GitHub - Nagamedha/CSC8370_Data_Security

Branches Tags

Name		Name	Last commit message	Last commit date
Latest commit History 6 Commits
Code		Code
Output		Output
Group5_DS Final Project Report.pdf		Group5_DS Final Project Report.pdf
Readme		Readme

Repository files navigation

CSC8370 Data Security Project: README
Project Overview
This project implements machine learning solutions for MNIST handwritten digit classification. The project is divided into three levels, each with increasing complexity:
• Level 1: Centralized Learning
• Level 2: Federated Learning
• Level 3: Robust Federated Learning with Malicious Client Detection
The models are evaluated on accuracy, and output files are generated to facilitate further analysis.

Team Members
• Nagamedha Sakhamuri – 002828574 – nsakhamuri1@student.gsu.edu
• Pranav Chowdary Nagothu – 002852538 – pnagothu1@student.gsu.edu
Contributions: Both team members collaborated equally on all levels, including coding, testing, and documentation.

Project Structure
The project consists of three Python scripts:
1 Level1_Final.ipynb: Implements centralized learning for MNIST classification.
2 Level2_Final.ipynb: Implements federated learning with 10 clients.
3 Level3_Final.ipynb: Implements federated learning with malicious client detection and robust aggregation.

Requirements
The project requires the following Python libraries:
• torch
• torchvision
• matplotlib
• random
• copy
• google.colab (for file downloads in Colab)
Install missing libraries using:
!pip install torch torchvision matplotlib

Instructions
Setup
1 Open Google Colab.
2 Upload the desired level script (Level1_Final.ipynb, Level2_Final.ipynb, or Level3_Final.ipynb).
3 Run the script step by step or all at once.
4 Ensure the runtime type is set to GPU for faster execution:
◦ Navigate to Runtime > Change runtime type.
◦ Set Hardware Accelerator to GPU.

Level 1: Centralized Learning
• Overview: All MNIST data is centralized, and a Convolutional Neural Network (CNN) is trained to classify the digits.
• Execution:
1 Open Level1_Final.ipynb in Google Colab.
2 Run the script to train the model.
• Output Files:
◦ mnist_training.log: Logs training and testing accuracy for each epoch.
◦ best_mnist_model.pth: Stores the best-performing model's parameters.
◦ mnist_performance_graph.png: Visualizes accuracy over epochs.

Level 2: Federated Learning
• Overview: Implements federated learning with 10 clients, each holding a partition of the MNIST dataset.
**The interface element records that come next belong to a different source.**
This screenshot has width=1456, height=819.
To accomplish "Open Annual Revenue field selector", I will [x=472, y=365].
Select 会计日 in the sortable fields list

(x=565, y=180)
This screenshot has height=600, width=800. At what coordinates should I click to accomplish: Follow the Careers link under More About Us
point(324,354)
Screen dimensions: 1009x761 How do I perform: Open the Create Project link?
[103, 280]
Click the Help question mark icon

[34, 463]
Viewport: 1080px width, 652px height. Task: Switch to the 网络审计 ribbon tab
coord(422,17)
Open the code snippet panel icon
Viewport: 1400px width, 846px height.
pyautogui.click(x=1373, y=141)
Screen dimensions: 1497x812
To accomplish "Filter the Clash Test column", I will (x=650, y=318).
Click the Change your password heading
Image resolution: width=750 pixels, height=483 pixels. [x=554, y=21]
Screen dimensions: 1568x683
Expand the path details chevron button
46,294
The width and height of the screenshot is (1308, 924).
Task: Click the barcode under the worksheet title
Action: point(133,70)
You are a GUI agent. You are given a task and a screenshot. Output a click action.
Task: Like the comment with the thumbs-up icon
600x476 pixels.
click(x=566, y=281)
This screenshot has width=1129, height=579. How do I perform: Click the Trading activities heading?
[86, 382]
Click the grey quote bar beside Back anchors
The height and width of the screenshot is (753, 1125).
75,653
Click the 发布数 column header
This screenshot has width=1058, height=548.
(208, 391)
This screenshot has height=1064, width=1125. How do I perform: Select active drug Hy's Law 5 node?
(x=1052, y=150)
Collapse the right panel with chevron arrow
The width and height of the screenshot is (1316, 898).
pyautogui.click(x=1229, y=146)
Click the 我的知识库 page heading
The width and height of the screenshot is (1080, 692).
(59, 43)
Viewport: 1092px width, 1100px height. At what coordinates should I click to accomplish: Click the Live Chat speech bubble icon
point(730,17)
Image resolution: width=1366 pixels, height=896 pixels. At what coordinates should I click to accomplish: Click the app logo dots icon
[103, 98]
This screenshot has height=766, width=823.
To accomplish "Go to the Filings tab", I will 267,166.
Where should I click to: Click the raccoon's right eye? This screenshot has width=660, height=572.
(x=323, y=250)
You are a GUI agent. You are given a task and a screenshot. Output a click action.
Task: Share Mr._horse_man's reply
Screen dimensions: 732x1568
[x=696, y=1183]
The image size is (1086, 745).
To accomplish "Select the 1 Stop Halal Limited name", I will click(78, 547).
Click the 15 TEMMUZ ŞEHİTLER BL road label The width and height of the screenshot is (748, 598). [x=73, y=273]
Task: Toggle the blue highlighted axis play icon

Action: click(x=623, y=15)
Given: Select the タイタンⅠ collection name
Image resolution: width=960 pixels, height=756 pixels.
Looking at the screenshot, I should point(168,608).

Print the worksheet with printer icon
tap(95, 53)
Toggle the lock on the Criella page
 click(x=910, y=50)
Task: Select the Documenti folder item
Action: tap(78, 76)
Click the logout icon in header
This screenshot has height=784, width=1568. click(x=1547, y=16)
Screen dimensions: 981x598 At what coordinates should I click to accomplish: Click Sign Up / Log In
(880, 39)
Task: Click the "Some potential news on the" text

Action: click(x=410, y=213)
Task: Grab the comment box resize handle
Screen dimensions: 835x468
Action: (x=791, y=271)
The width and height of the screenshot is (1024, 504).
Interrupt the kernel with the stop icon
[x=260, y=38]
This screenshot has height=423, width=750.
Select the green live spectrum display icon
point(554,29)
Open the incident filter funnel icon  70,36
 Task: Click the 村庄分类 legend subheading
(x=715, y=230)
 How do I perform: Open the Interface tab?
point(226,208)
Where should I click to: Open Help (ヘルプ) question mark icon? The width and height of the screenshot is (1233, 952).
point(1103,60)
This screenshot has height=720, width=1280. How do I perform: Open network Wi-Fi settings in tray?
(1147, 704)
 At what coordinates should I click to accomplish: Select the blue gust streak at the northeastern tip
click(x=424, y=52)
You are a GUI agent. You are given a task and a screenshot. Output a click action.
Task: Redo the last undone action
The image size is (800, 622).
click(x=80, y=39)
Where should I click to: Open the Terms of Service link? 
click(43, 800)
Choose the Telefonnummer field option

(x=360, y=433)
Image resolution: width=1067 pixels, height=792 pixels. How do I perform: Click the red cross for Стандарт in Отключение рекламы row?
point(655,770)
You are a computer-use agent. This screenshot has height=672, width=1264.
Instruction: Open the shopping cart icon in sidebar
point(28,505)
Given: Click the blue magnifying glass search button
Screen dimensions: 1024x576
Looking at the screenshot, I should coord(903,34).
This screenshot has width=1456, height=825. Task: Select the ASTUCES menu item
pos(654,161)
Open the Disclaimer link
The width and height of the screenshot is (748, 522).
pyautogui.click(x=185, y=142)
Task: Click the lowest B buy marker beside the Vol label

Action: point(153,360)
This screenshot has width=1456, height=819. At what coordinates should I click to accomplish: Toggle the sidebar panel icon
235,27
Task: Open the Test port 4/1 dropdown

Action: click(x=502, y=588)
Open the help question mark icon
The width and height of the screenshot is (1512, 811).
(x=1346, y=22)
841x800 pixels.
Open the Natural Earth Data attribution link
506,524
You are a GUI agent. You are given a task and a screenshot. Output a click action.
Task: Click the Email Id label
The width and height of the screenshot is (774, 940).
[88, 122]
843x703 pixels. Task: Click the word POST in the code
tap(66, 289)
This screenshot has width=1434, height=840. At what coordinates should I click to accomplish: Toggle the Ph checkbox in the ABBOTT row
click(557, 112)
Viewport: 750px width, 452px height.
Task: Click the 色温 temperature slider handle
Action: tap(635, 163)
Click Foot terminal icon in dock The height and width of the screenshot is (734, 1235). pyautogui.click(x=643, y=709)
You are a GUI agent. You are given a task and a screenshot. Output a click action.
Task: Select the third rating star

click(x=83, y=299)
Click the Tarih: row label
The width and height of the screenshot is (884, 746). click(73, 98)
Models are trained locally and aggregated on a central server.
• Execution:
1 Open Level1_Final.ipynb in Google Colab.
2 Run the script to simulate federated learning.
• Output Files:
◦ level2_training.log: Logs accuracy values for each global epoch.
◦ federated_mnist_model.pth: Stores the aggregated global model's parameters.
◦ performance_graph_level2.png: Visualizes accuracy over federated learning rounds.

Level 3: Robust Federated Learning with Malicious Client Detection
• Overview: Introduces malicious clients that submit falsified updates. Implements mechanisms to detect and mitigate the effects of such clients using robust aggregation.
• Execution:
1 Open Level1_Final.ipynb in Google Colab.
2 Run the script to simulate federated learning with malicious client detection.
• Output Files:
◦ federated_mnist_level3_model.pth: Stores the final model parameters after robust aggregation.
◦ level3_accuracy_graph.png: Visualizes accuracy during the training process.
◦ federated_learning_level3.log: Logs accuracy values and detected malicious clients per epoch.

Performance Analysis
The performance of all three levels is analyzed and visualized in a combined graph:
1 Level 1: Centralized Learning
◦ Accuracy consistently improves over 20 epochs, reaching 99.36%.
2 Level 2: Federated Learning
◦ Accuracy improves steadily over 10 rounds, reaching 98.01%.
3 Level 3: Robust Federated Learning
◦ With malicious client detection, accuracy improves over 15 rounds, reaching 98.52%.
• Output File:
◦ accuracy_comparison_graph.png: Shows accuracy comparison across all three levels.
Instructions to Hardcode Data: Update the level1_accuracies, level2_accuracies, and level3_accuracies lists with your performance results in the script to regenerate the graph.

Notes
• Ensure that output files are downloaded after execution using the integrated download functionality.
• Use GPU acceleration to avoid long training times.
• For Level 3, modify thresholds or parameters to experiment with detecting and mitigating malicious clients.
• Duplicate or replace output files automatically if they already exist during multiple runs.